While less newsworthy than say, cracking the human genome, the genome of the pepper plant has been cracked and scientists have been able to sort out what specific genes are responsible for a pepper plant’s spiciness. By discovering it, this paves the way for pepper growers everywhere to engineer even hotter hot peppers.
The findings of the pepper genome study were published in the Proceedings of National Academy of Scientists and submitted by researchers out of the Sichuan Agricultural University in China, an area world-renowned for its mouth-numbingly spicy cuisine.

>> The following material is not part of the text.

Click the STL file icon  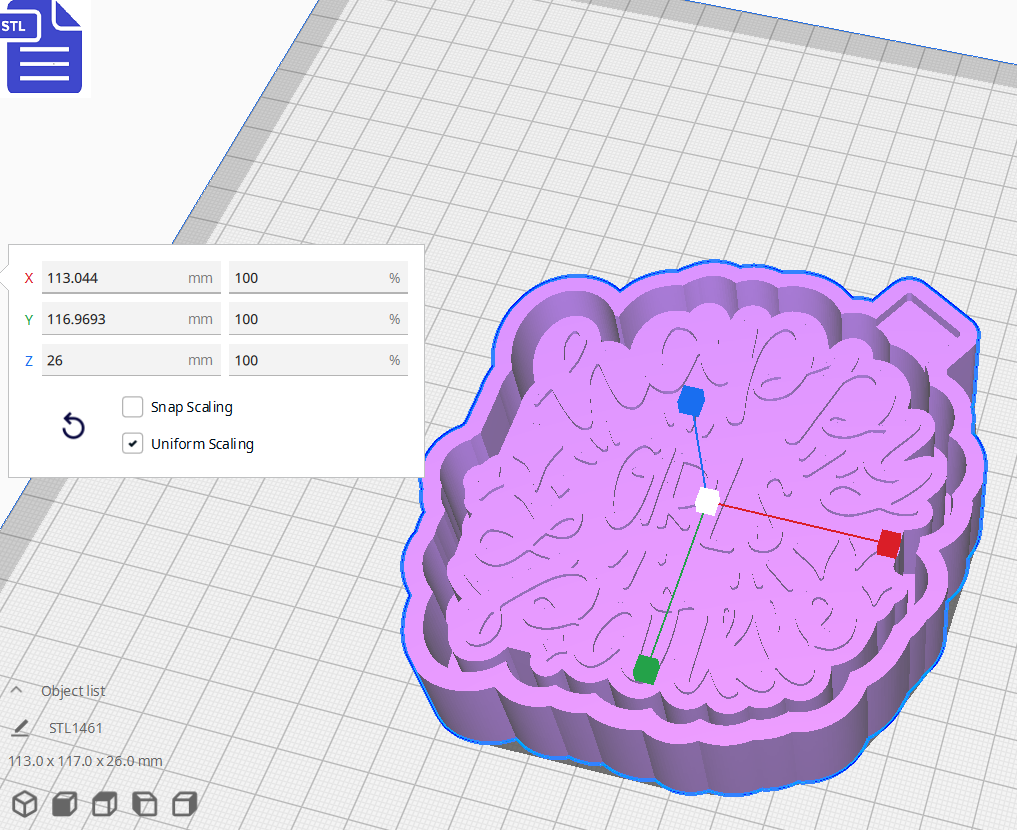[44, 47]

The researchers of the study started by sequencing peppers they have cultivated in their institution known as Zunla-1 as well as its wild counterpart. As they delved inside, they found that the hot pepper’s DNA diverged from tomatoes and potatoes around 36 million years ago and is currently made up of 81 percent “jumping” genes that are able to move around within the genome to create different effects.
Not only did they find genes that are responsible for how long seeds stay dormant, resistance to rotting, and resistance to pests, but they also identified a key gene that allows peppers to produce more or less capsaicin, thus controlling the spiciness. In essence, blander peppers like the average green pepper have significantly less of this gene, while hotter peppers have more of it. By singling out this specific gene, it will allow those who engineer peppers to specifically produce seeds with mass amounts of the gene to produce the world’s next hottest peppers. However, even if pepper engineers don’t have the equipment to specifically alter the genes of a pepper seed, they can still find peppers with a high amount of this heat-producing gene and cross-breed them.